It isn't perfect, but it does work, and it's the closest to standard Oracle SQL that I've found for a dynamic column header outside of a development environment. We use this extensively to generate recurring daily/weekly/monthly reports to users without resorting to a GUI. Output is saved to a shared network drive directory/Sharepoint.

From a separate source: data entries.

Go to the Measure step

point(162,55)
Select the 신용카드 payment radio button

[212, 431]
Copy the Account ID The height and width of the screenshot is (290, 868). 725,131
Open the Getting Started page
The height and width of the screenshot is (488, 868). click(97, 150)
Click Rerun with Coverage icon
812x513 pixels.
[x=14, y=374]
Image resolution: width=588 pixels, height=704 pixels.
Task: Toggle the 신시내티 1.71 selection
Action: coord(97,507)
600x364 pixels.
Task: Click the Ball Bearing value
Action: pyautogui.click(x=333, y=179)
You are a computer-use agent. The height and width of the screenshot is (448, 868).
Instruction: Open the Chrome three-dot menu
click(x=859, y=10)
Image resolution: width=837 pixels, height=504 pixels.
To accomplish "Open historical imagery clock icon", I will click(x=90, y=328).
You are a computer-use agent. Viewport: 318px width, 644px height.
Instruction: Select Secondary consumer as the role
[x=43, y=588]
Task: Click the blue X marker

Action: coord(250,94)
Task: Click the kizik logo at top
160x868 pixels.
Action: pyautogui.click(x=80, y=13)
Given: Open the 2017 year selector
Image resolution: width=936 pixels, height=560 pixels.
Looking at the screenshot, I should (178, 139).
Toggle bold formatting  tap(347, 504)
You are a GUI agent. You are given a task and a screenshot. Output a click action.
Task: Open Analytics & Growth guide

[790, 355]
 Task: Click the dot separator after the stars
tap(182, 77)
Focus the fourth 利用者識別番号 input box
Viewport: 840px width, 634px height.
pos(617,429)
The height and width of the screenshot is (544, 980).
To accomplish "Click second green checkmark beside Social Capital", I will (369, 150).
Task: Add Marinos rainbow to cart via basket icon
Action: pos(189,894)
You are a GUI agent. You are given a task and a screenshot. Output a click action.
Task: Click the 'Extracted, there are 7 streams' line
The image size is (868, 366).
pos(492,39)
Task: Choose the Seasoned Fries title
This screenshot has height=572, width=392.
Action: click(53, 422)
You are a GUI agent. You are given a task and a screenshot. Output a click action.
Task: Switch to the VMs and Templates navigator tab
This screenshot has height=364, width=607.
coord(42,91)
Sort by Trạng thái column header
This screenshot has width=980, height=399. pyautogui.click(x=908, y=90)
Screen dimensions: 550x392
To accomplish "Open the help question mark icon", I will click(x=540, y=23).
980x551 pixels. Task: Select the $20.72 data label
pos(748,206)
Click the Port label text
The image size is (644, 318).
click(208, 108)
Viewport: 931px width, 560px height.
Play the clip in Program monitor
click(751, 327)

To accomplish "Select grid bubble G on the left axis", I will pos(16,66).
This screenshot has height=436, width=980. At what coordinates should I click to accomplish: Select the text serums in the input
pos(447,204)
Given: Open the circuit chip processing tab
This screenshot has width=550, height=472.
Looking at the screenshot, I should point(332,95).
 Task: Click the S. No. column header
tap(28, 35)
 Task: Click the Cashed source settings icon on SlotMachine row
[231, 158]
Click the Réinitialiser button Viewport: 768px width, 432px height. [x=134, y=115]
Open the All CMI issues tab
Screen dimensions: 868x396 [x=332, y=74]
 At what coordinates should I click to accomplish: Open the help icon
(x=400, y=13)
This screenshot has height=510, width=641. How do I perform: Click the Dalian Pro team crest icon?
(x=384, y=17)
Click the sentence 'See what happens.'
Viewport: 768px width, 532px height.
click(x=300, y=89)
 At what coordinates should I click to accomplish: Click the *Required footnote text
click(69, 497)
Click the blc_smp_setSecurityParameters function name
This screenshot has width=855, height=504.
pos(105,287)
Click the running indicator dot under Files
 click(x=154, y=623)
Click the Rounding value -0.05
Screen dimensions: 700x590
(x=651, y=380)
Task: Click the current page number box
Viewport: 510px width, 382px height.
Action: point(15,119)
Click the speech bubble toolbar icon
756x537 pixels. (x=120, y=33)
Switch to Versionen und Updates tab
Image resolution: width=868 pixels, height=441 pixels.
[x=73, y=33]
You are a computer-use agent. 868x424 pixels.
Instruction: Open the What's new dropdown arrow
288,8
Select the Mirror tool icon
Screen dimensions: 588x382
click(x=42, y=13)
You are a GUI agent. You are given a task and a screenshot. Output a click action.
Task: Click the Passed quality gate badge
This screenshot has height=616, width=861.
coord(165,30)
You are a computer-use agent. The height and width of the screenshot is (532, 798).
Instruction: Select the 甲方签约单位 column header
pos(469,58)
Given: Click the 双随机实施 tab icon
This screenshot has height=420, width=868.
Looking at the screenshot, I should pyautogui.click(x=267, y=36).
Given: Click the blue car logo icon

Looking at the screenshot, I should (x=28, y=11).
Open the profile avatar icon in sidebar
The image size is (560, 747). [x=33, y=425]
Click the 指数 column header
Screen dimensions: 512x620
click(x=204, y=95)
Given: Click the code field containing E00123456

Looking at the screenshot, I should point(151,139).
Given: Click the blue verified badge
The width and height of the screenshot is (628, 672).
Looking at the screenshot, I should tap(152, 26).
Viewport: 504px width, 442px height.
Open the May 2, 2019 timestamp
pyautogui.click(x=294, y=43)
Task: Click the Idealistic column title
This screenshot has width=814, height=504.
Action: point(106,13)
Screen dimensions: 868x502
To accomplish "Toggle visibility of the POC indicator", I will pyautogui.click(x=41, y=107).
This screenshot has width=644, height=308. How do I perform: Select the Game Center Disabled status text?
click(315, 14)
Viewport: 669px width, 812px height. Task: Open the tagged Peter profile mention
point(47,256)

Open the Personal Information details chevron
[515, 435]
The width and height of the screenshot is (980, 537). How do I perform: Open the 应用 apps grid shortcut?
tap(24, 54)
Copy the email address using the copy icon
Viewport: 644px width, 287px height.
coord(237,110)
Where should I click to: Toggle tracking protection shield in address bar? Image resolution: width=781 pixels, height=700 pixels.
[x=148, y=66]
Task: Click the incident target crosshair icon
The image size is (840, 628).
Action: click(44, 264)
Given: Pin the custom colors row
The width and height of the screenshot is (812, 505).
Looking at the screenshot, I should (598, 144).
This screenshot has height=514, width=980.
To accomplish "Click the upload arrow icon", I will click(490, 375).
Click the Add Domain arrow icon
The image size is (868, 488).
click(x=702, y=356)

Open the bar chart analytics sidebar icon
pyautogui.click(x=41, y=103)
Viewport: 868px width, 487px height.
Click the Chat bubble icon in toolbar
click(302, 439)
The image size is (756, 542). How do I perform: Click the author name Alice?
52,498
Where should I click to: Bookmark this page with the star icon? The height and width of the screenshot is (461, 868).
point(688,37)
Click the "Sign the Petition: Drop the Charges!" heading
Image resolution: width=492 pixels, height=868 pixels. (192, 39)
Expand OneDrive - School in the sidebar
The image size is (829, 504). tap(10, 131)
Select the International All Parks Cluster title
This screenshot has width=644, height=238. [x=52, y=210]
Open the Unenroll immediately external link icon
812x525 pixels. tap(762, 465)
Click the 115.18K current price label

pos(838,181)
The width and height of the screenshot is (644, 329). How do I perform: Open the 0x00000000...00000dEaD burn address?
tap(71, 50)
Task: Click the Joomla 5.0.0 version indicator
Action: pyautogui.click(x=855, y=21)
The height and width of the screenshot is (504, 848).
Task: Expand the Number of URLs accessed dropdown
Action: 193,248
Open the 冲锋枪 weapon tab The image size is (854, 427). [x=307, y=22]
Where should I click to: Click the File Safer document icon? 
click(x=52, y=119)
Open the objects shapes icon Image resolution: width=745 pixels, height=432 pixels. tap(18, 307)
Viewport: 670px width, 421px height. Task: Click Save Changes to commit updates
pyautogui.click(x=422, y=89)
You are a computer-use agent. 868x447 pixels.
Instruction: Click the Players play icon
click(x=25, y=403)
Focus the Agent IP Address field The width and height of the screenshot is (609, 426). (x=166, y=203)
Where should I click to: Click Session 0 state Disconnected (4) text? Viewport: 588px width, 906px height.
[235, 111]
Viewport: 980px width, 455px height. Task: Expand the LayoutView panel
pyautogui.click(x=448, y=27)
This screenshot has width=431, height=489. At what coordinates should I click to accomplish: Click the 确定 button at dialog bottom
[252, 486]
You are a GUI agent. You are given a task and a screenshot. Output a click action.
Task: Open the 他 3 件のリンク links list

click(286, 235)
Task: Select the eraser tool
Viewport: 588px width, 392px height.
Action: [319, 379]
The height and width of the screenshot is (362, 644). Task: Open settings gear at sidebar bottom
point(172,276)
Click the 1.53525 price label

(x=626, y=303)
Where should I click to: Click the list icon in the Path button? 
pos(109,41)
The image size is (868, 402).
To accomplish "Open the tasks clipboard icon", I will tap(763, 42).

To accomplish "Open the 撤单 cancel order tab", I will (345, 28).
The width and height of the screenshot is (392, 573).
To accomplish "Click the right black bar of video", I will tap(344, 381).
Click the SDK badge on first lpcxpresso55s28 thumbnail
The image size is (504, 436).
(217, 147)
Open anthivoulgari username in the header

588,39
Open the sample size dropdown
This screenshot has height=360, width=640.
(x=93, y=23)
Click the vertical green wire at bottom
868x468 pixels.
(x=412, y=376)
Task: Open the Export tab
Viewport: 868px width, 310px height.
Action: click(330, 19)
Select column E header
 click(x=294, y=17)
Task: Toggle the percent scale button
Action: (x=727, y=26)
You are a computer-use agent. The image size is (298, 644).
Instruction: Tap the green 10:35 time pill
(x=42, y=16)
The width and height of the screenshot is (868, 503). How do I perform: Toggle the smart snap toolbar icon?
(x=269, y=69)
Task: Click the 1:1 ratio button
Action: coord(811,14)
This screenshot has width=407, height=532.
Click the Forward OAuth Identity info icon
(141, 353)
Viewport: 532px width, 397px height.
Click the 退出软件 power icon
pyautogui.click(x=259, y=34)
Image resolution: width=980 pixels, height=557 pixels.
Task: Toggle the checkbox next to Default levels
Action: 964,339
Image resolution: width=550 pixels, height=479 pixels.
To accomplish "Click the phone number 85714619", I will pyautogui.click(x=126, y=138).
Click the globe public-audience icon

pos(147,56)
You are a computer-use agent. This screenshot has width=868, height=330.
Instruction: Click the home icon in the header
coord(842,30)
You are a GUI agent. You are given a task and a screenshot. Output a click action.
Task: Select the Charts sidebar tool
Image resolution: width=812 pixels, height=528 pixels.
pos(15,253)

REM BEGIN runExtract1.bat file -----------------------------------------
sqlplus username/password#database #C:\DailyExtracts\Extract1.sql > C:\DailyExtracts\Extract1.log
exit
REM END runExtract1.bat file -------------------------------------------
REM BEGIN Extract1.sql file --------------------------------------------
set colsep ,
set pagesize 0
set trimspool on
set linesize 4000
column dt new_val X
select to_char(sysdate,'MON-YYYY') dt from dual;
spool c:\DailyExtracts\&X._Extract1.csv
select '&X-Project_id', 'datacolumn2-Project_Name', 'datacolumn3-Plant_id' from dual;
select
PROJ_ID
||','||
replace(PROJ_NAME,',',';')-- "Project Name"
||','||
PLANT_ID-- "Plant ID"
from PROJECTS
where ADDED_DATE >= TO_DATE('01-'||(select to_char(sysdate,'MON-YYYY') from dual));
spool off
exit
/
REM ------------------------------------------------------------------
CSV OUTPUT (opened in Excel and copy/pasted):
old 1: select '&X-Project_id' 'datacolumn2-Project_Name' 'datacolumn3-Plant_id' from dual
new 1: select 'MAR-2018-Project_id' 'datacolumn2-Project_Name' 'datacolumn3-Plant_id' from dual
MAR-2018-Project_id datacolumn2-Project_Name datacolumn3-Plant_id
31415 name1 1007
31415 name1 2032
32123 name2 3302
32123 name2 3384
32963 name3 2530
33629 name4 1161
34180 name5 1173
34180 name5 1205
...
...
etc...
135 rows selected.